** YOUR TASK **
The output must be the data, printed exactly as written.

Dataset entries
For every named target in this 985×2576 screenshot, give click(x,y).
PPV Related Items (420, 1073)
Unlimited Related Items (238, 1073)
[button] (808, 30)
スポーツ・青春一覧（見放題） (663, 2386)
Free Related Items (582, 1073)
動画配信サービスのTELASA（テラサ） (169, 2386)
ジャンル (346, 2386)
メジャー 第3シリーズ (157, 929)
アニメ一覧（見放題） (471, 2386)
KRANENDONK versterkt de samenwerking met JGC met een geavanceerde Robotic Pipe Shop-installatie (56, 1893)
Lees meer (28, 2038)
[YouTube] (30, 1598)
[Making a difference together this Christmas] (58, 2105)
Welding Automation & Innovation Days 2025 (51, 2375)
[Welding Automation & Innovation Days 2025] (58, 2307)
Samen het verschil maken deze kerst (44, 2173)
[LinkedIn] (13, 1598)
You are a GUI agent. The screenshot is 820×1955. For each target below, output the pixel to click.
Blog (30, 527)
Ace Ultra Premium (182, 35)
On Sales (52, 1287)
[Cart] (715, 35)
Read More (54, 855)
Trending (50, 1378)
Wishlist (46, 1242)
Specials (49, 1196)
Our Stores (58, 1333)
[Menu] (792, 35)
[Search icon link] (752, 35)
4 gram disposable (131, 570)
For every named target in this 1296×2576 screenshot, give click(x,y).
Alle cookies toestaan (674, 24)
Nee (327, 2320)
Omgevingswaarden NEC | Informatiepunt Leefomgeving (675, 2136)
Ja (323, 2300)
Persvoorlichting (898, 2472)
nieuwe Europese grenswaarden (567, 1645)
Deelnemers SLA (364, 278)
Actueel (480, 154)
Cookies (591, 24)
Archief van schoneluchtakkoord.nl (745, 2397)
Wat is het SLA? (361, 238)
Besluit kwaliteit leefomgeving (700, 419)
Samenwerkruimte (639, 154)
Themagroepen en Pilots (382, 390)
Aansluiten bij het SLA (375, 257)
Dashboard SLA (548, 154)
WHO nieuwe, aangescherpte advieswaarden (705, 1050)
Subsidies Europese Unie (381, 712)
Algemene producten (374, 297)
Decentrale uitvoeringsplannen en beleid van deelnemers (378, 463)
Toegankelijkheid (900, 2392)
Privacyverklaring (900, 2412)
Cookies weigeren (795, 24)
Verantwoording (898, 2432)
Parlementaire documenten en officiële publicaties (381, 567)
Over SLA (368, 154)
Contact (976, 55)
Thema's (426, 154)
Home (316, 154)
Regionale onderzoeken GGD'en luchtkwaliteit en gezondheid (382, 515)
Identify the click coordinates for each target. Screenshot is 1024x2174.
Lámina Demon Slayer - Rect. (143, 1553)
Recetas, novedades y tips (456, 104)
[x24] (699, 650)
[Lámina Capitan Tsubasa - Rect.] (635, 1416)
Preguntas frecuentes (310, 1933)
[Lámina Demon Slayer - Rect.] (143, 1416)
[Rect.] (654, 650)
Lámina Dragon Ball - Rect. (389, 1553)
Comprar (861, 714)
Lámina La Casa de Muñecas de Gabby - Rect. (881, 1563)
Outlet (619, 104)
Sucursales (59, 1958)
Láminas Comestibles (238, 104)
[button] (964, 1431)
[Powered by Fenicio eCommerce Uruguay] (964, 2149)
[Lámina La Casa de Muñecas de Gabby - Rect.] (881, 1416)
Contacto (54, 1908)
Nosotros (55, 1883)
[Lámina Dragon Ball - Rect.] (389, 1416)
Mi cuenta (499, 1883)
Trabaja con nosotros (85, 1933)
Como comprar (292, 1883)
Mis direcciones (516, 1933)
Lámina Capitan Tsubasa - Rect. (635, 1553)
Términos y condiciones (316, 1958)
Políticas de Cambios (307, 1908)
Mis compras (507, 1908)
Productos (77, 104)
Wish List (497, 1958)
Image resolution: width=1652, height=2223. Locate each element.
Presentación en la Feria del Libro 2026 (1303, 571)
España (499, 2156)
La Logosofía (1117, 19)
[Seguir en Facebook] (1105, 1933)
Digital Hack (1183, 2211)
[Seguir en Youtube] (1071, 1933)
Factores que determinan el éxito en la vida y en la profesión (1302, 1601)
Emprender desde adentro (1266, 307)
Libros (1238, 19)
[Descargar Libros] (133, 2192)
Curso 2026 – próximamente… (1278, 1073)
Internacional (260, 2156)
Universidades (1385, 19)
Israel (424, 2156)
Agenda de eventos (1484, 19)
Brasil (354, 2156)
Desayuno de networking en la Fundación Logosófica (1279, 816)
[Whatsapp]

** ANSWER BOX **
For every named target in this 985×2576 screenshot, give click(x,y).
PPV Related Items (420, 1073)
Unlimited Related Items (238, 1073)
[button] (808, 30)
スポーツ・青春一覧（見放題） (663, 2386)
Free Related Items (582, 1073)
動画配信サービスのTELASA（テラサ） (169, 2386)
ジャンル (346, 2386)
メジャー 第3シリーズ (157, 929)
アニメ一覧（見放題） (471, 2386)
KRANENDONK versterkt de samenwerking met JGC met een geavanceerde Robotic Pipe Shop-installatie (56, 1893)
Lees meer (28, 2038)
[YouTube] (30, 1598)
[Making a difference together this Christmas] (58, 2105)
Welding Automation & Innovation Days 2025 (51, 2375)
[Welding Automation & Innovation Days 2025] (58, 2307)
Samen het verschil maken deze kerst (44, 2173)
[LinkedIn] (13, 1598)
You are a GUI agent. The screenshot is 820×1955. For each target below, output the pixel to click.
Blog (30, 527)
Ace Ultra Premium (182, 35)
On Sales (52, 1287)
[Cart] (715, 35)
Read More (54, 855)
Trending (50, 1378)
Wishlist (46, 1242)
Specials (49, 1196)
Our Stores (58, 1333)
[Menu] (792, 35)
[Search icon link] (752, 35)
4 gram disposable (131, 570)
For every named target in this 1296×2576 screenshot, give click(x,y).
Alle cookies toestaan (674, 24)
Nee (327, 2320)
Omgevingswaarden NEC | Informatiepunt Leefomgeving (675, 2136)
Ja (323, 2300)
Persvoorlichting (898, 2472)
nieuwe Europese grenswaarden (567, 1645)
Deelnemers SLA (364, 278)
Actueel (480, 154)
Cookies (591, 24)
Archief van schoneluchtakkoord.nl (745, 2397)
Wat is het SLA? (361, 238)
Besluit kwaliteit leefomgeving (700, 419)
Samenwerkruimte (639, 154)
Themagroepen en Pilots (382, 390)
Aansluiten bij het SLA (375, 257)
Dashboard SLA (548, 154)
WHO nieuwe, aangescherpte advieswaarden (705, 1050)
Subsidies Europese Unie (381, 712)
Algemene producten (374, 297)
Decentrale uitvoeringsplannen en beleid van deelnemers (378, 463)
Toegankelijkheid (900, 2392)
Privacyverklaring (900, 2412)
Cookies weigeren (795, 24)
Verantwoording (898, 2432)
Parlementaire documenten en officiële publicaties (381, 567)
Over SLA (368, 154)
Contact (976, 55)
Thema's (426, 154)
Home (316, 154)
Regionale onderzoeken GGD'en luchtkwaliteit en gezondheid (382, 515)
Identify the click coordinates for each target. Screenshot is 1024x2174.
Lámina Demon Slayer - Rect. (143, 1553)
Recetas, novedades y tips (456, 104)
[x24] (699, 650)
[Lámina Capitan Tsubasa - Rect.] (635, 1416)
Preguntas frecuentes (310, 1933)
[Lámina Demon Slayer - Rect.] (143, 1416)
[Rect.] (654, 650)
Lámina Dragon Ball - Rect. (389, 1553)
Comprar (861, 714)
Lámina La Casa de Muñecas de Gabby - Rect. (881, 1563)
Outlet (619, 104)
Sucursales (59, 1958)
Láminas Comestibles (238, 104)
[button] (964, 1431)
[Powered by Fenicio eCommerce Uruguay] (964, 2149)
[Lámina La Casa de Muñecas de Gabby - Rect.] (881, 1416)
Contacto (54, 1908)
Nosotros (55, 1883)
[Lámina Dragon Ball - Rect.] (389, 1416)
Mi cuenta (499, 1883)
Trabaja con nosotros (85, 1933)
Como comprar (292, 1883)
Mis direcciones (516, 1933)
Lámina Capitan Tsubasa - Rect. (635, 1553)
Términos y condiciones (316, 1958)
Políticas de Cambios (307, 1908)
Mis compras (507, 1908)
Productos (77, 104)
Wish List (497, 1958)
Image resolution: width=1652, height=2223. Locate each element.
Presentación en la Feria del Libro 2026 (1303, 571)
España (499, 2156)
La Logosofía (1117, 19)
[Seguir en Facebook] (1105, 1933)
Digital Hack (1183, 2211)
[Seguir en Youtube] (1071, 1933)
Factores que determinan el éxito en la vida y en la profesión (1302, 1601)
Emprender desde adentro (1266, 307)
Libros (1238, 19)
[Descargar Libros] (133, 2192)
Curso 2026 – próximamente… (1278, 1073)
Internacional (260, 2156)
Universidades (1385, 19)
Israel (424, 2156)
Agenda de eventos (1484, 19)
Brasil (354, 2156)
Desayuno de networking en la Fundación Logosófica (1279, 816)
[Whatsapp]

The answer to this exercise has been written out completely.